Public Health Nutrition

Part B. Recent advances in assessment tools to measure household food security and nutrient deficiencies

Measuring household food security in poor Venezuelan households

Paulina A Lorenzanaa1 c1 and Carmen Mercadoa2

a1 Department of Biological Processes, Universidad Simón Bolívar, Caracas, Venezuela

a2 School of Nutrition and Dietetics, Universidad Central de Venezuela, Caracas, Venezuela


Objective: To validate abbreviated methods that estimate food security level among poor communities in Caracas, Venezuela.

Design: Two independent cross-sectional studies were undertaken to internally and externally validate simple quantitative/qualitative methods. The quantitative measure was constructed from data on household food availability, gathered using the list-recall method. It is a count of the foods that explain 85% or more of household energy availability. The qualitative measure is a score of female-perceived food insecurity level estimated with a modified ‘hunger index’, reflecting food resource constraints and hunger experiences within the home. Socio-economic and food behaviour data that may predict household food security (HFS) levels were gathered. The second study was repeated a year later to measure the impact of an increase in the minimum wage on HFS levels.

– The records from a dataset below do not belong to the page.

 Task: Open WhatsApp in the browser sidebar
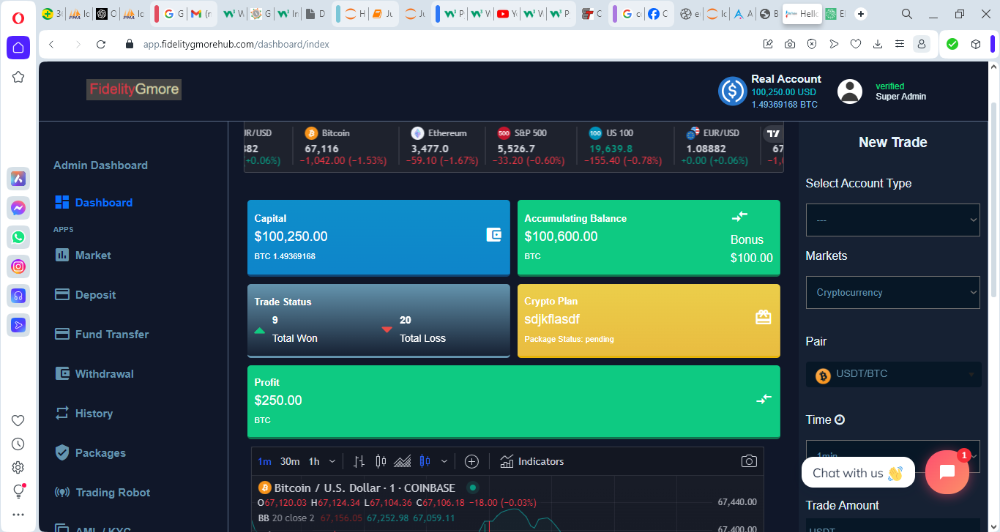(18, 237)
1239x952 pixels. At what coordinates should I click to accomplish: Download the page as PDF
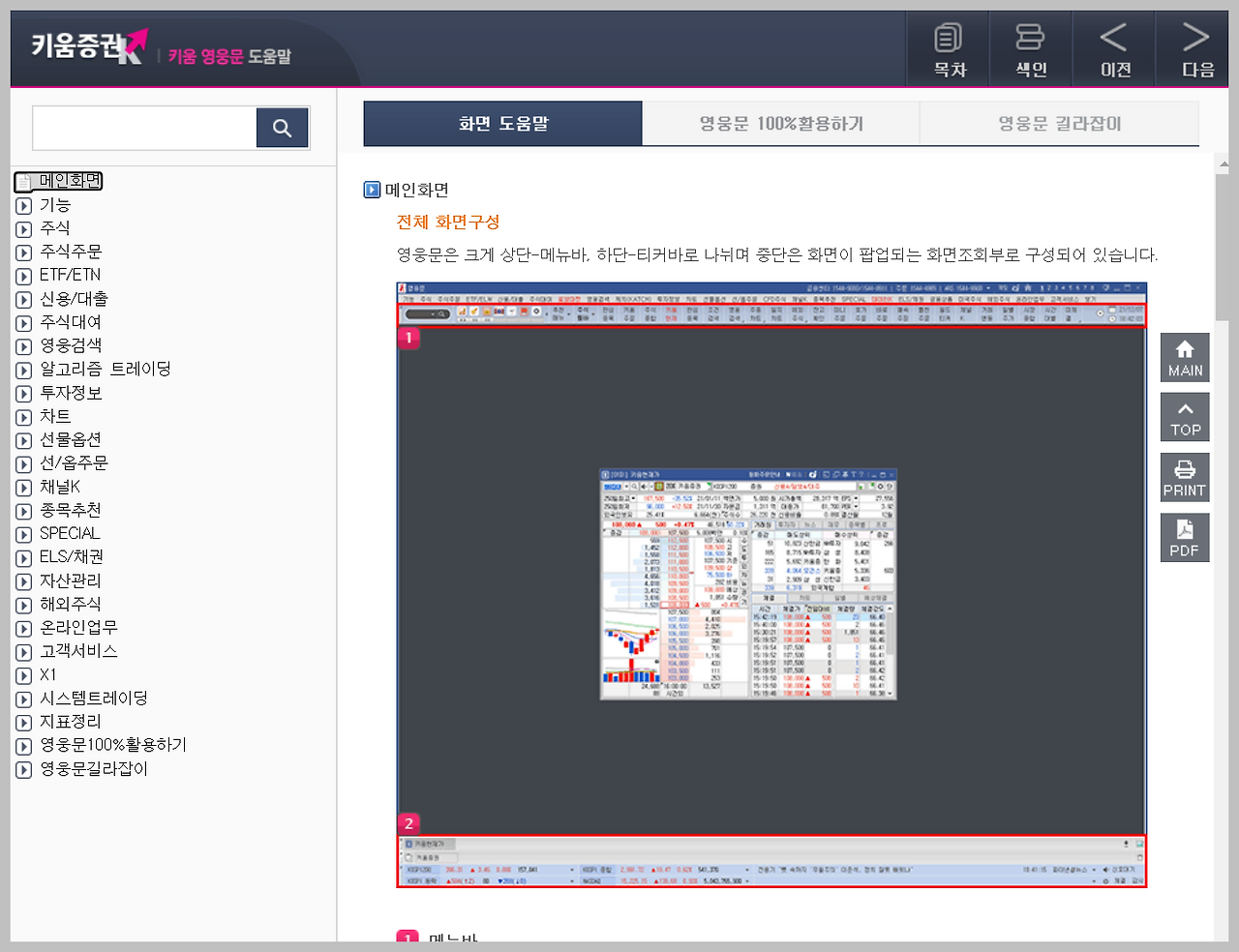pyautogui.click(x=1185, y=537)
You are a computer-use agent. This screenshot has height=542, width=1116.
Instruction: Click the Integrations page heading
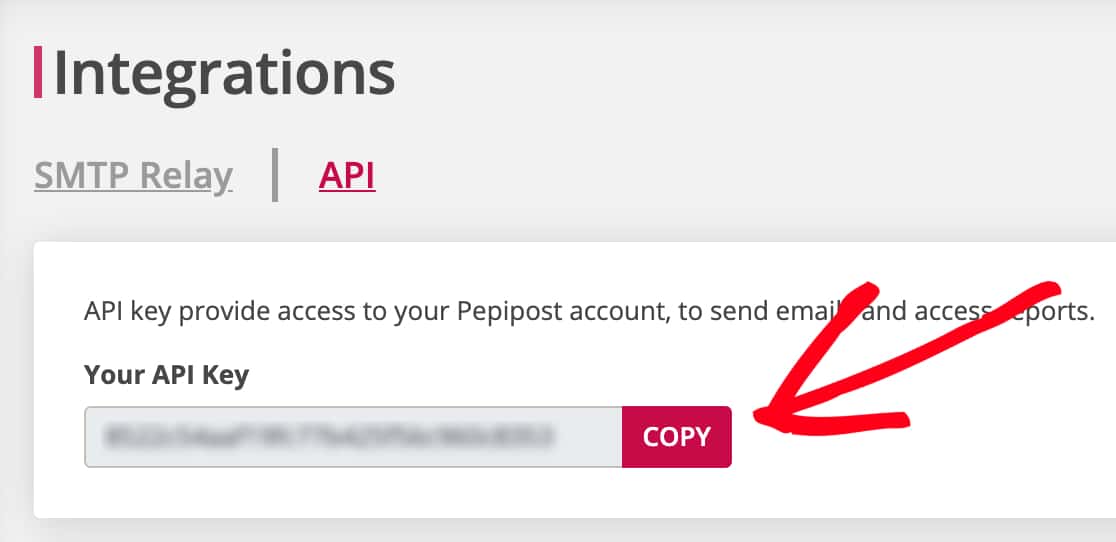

Setting: Two poor urban communities in Caracas, Venezuela.

Subjects: All households in both communities that complied with selection criteria (poor and very poor families that share food resources) and were willing to participate. The sample comprised 238 and 155 female household food managers in the two communities.

Results: In 1995, data from females in 238 urban poor households provided evidence for the overall validity of the method. Its application in 1997 to 155 households in the other community gave support to the external validity of the method. Measures were repeated in 1998 on 133 subjects of the above sample, when the minimum wage was increased by 23%. Evidence is presented showing the sensitivity of the method to changes in the determinants of HFS. Data analysed during these three periods suggest that the method can be simplified further by using the food diversity score instead of the quantitative measure since these variables correlate highly with one another (r ≥ 0:854).

Conclusions: This simple method is a valid and precise measure of food security among poor urban households in Caracas. The qualitative/quantitative measures complement each other as they capture different dimensions of HFS.